■ RECORDED DATA:
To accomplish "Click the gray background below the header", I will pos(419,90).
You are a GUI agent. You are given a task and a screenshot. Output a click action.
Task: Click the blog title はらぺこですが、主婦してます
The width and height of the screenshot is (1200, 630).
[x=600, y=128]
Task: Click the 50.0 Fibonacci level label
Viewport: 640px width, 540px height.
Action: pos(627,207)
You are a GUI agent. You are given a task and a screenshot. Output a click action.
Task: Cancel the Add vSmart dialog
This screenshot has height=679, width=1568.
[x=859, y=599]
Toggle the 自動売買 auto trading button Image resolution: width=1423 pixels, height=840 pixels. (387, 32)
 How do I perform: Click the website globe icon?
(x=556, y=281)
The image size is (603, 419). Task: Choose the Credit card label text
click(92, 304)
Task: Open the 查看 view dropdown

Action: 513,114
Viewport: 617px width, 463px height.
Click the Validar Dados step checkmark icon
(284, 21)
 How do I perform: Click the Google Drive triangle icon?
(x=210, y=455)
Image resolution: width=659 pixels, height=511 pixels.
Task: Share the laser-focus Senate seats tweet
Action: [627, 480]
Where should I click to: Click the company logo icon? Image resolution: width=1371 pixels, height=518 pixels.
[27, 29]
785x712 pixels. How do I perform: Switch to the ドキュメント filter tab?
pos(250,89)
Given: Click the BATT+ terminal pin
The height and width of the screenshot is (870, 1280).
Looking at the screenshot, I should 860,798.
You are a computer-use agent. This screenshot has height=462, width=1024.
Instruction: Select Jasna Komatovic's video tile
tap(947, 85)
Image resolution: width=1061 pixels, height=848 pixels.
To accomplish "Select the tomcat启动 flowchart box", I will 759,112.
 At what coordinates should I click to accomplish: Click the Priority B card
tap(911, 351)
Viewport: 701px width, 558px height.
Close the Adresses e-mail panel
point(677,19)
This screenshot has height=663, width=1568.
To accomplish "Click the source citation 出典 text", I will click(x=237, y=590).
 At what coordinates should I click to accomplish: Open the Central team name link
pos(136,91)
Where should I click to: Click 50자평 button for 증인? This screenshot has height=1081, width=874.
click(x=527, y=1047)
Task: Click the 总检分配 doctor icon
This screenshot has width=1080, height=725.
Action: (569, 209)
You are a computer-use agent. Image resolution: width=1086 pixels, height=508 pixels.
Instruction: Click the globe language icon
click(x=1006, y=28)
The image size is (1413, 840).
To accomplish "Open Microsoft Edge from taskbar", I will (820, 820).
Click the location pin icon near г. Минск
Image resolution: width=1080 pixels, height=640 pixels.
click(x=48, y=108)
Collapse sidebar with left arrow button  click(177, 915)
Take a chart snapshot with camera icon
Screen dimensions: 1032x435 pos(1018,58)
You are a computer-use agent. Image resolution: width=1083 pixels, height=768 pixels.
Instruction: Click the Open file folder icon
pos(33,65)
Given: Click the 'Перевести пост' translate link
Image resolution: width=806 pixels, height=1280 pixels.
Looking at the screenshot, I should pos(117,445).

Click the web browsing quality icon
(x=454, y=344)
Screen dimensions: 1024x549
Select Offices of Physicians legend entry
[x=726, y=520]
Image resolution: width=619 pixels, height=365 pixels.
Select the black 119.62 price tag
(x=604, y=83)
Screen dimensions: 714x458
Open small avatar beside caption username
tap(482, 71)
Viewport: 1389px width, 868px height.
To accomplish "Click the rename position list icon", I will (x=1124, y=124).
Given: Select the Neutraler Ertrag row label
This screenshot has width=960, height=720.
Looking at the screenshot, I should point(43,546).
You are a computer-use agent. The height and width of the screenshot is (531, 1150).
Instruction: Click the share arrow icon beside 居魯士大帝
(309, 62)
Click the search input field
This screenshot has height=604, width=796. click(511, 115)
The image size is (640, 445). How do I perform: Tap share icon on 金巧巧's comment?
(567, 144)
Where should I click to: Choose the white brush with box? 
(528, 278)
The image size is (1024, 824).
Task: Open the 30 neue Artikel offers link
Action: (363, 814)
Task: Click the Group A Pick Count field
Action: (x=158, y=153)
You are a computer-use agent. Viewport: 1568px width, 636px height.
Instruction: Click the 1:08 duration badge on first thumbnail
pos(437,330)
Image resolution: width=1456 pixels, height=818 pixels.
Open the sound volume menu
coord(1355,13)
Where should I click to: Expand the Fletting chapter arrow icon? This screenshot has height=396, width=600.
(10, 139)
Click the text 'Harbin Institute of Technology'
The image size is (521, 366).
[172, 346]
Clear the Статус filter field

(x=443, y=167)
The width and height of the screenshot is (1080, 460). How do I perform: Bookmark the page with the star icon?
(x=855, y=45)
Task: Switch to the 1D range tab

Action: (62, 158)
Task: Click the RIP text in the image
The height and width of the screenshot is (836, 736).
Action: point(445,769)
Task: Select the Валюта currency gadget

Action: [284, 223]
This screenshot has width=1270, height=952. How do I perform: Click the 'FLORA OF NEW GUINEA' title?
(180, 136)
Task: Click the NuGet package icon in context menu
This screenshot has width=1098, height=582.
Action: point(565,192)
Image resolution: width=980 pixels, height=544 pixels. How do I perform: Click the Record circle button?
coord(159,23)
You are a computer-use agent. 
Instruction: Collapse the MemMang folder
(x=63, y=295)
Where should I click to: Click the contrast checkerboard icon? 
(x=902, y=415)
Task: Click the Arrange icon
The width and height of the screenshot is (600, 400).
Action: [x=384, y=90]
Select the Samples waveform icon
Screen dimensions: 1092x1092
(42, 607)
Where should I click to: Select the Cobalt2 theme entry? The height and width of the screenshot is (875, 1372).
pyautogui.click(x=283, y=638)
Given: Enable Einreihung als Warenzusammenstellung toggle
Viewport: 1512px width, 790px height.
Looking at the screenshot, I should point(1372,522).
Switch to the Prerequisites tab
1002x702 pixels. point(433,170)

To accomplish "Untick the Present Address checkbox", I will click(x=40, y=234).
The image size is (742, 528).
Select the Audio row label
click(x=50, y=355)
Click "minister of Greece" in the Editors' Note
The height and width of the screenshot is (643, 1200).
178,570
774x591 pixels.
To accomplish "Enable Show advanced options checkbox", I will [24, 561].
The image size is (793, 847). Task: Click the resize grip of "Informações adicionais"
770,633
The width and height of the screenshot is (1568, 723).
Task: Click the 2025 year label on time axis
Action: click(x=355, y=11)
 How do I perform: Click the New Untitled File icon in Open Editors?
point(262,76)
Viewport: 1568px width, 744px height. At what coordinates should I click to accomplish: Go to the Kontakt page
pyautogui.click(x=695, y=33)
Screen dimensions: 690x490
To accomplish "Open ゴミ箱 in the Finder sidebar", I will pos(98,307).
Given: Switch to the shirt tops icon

■ TASK PROMPT:
In the answer, give the lines from the first line of the data through the line with "Viewport: 617px width, 463px height.", exactly as they appear and with no additions.

■ SOLUTION TO THE EXERCISE:
To accomplish "Click the gray background below the header", I will pos(419,90).
You are a GUI agent. You are given a task and a screenshot. Output a click action.
Task: Click the blog title はらぺこですが、主婦してます
The width and height of the screenshot is (1200, 630).
[x=600, y=128]
Task: Click the 50.0 Fibonacci level label
Viewport: 640px width, 540px height.
Action: pos(627,207)
You are a GUI agent. You are given a task and a screenshot. Output a click action.
Task: Cancel the Add vSmart dialog
This screenshot has height=679, width=1568.
[x=859, y=599]
Toggle the 自動売買 auto trading button Image resolution: width=1423 pixels, height=840 pixels. (387, 32)
 How do I perform: Click the website globe icon?
(x=556, y=281)
The image size is (603, 419). Task: Choose the Credit card label text
click(92, 304)
Task: Open the 查看 view dropdown

Action: 513,114
Viewport: 617px width, 463px height.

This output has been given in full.